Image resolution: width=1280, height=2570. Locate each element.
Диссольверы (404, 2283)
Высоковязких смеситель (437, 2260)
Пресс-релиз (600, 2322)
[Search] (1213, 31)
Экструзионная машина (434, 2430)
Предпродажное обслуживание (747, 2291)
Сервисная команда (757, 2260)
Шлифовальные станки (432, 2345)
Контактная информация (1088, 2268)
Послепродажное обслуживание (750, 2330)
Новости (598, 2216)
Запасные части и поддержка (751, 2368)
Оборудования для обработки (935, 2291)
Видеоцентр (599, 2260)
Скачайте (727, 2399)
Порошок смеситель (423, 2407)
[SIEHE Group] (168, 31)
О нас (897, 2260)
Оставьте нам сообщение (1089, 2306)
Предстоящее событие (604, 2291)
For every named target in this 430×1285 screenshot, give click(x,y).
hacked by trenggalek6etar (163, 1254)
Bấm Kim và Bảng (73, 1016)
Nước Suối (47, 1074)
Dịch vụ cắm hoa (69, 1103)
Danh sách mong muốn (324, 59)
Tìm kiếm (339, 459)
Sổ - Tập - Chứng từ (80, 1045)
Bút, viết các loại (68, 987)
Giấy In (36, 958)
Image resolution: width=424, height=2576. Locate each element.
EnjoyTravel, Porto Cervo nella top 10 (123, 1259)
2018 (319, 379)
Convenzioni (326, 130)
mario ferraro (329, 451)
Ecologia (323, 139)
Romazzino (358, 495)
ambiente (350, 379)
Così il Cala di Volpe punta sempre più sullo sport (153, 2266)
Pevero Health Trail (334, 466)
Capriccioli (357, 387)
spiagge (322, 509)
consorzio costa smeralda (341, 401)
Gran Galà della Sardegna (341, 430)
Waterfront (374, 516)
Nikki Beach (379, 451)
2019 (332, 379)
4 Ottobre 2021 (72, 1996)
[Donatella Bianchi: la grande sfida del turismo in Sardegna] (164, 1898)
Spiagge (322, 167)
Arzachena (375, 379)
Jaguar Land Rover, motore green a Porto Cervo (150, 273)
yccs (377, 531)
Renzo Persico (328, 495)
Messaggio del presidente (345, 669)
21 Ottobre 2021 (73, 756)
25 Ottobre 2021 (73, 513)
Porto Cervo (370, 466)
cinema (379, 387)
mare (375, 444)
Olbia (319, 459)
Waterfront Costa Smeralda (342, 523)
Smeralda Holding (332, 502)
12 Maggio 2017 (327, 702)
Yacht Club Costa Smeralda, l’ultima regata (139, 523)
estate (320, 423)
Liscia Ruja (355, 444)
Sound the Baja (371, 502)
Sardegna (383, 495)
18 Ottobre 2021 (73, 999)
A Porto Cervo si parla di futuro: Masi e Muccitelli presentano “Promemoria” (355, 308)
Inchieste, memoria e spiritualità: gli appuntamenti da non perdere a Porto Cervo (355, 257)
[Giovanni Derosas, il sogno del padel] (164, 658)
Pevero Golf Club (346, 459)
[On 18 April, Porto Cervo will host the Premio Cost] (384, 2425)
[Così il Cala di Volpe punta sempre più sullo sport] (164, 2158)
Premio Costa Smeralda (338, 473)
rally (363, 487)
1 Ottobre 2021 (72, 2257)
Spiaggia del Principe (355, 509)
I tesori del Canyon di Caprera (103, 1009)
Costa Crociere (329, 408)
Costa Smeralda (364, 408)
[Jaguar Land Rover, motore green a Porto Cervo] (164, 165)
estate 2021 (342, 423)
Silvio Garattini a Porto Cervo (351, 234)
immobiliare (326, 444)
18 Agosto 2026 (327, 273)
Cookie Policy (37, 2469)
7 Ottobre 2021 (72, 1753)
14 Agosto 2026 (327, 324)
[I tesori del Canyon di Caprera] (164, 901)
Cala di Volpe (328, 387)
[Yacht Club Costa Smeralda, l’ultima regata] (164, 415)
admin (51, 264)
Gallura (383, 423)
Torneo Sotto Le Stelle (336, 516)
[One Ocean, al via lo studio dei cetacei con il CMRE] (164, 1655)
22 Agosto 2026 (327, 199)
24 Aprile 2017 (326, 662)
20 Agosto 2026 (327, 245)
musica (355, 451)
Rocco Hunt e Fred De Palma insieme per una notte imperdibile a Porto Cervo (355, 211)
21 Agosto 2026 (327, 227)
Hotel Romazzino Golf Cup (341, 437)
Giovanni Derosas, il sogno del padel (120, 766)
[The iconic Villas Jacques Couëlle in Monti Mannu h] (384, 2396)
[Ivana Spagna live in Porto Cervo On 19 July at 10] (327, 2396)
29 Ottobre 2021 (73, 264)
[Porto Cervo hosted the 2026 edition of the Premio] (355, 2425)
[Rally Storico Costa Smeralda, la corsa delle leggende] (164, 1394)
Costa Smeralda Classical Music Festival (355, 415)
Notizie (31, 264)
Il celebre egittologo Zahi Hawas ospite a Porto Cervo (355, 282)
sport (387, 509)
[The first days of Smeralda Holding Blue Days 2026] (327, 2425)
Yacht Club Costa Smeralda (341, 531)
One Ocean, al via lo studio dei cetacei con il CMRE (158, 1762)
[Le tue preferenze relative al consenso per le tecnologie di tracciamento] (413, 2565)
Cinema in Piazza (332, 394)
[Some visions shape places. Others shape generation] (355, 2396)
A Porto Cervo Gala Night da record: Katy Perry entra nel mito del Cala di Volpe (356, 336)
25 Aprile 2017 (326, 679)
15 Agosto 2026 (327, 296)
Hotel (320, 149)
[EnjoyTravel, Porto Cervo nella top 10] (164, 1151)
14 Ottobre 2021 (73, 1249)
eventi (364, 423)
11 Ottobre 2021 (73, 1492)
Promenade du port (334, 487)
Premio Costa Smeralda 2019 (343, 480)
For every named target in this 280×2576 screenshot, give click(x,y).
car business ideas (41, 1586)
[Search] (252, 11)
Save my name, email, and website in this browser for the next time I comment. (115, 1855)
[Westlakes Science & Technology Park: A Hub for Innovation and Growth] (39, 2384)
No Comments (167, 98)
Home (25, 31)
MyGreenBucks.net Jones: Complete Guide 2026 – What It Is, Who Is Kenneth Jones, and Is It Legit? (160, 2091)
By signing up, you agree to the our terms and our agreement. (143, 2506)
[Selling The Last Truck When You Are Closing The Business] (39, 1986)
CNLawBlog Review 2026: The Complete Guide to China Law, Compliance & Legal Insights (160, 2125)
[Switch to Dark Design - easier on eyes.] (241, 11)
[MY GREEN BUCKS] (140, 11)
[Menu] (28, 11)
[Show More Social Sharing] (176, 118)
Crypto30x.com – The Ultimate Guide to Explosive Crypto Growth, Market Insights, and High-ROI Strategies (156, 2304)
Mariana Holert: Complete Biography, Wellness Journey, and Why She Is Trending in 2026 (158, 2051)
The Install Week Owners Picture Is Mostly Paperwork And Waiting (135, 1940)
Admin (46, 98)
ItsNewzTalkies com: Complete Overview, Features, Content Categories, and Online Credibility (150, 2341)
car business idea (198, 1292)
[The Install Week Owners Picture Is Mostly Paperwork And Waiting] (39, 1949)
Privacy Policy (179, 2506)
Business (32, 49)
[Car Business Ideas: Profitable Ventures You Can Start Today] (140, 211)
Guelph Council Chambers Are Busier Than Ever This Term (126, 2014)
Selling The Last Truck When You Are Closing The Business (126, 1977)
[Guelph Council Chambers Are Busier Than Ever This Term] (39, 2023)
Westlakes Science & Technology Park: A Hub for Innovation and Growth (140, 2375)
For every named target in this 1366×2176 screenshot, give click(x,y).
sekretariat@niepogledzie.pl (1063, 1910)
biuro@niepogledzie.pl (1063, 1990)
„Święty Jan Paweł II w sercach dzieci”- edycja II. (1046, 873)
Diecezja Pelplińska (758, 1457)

#### [What you will do]
Taking the entries above, restate exactly those lines that fall between the line with "[Switch to Dark" and the line with "Admin (46, 98)", keeping both of those lines too.

#### [Output for this exercise]
[Switch to Dark Design - easier on eyes.] (241, 11)
[MY GREEN BUCKS] (140, 11)
[Menu] (28, 11)
[Show More Social Sharing] (176, 118)
Crypto30x.com – The Ultimate Guide to Explosive Crypto Growth, Market Insights, and High-ROI Strategies (156, 2304)
Mariana Holert: Complete Biography, Wellness Journey, and Why She Is Trending in 2026 (158, 2051)
The Install Week Owners Picture Is Mostly Paperwork And Waiting (135, 1940)
Admin (46, 98)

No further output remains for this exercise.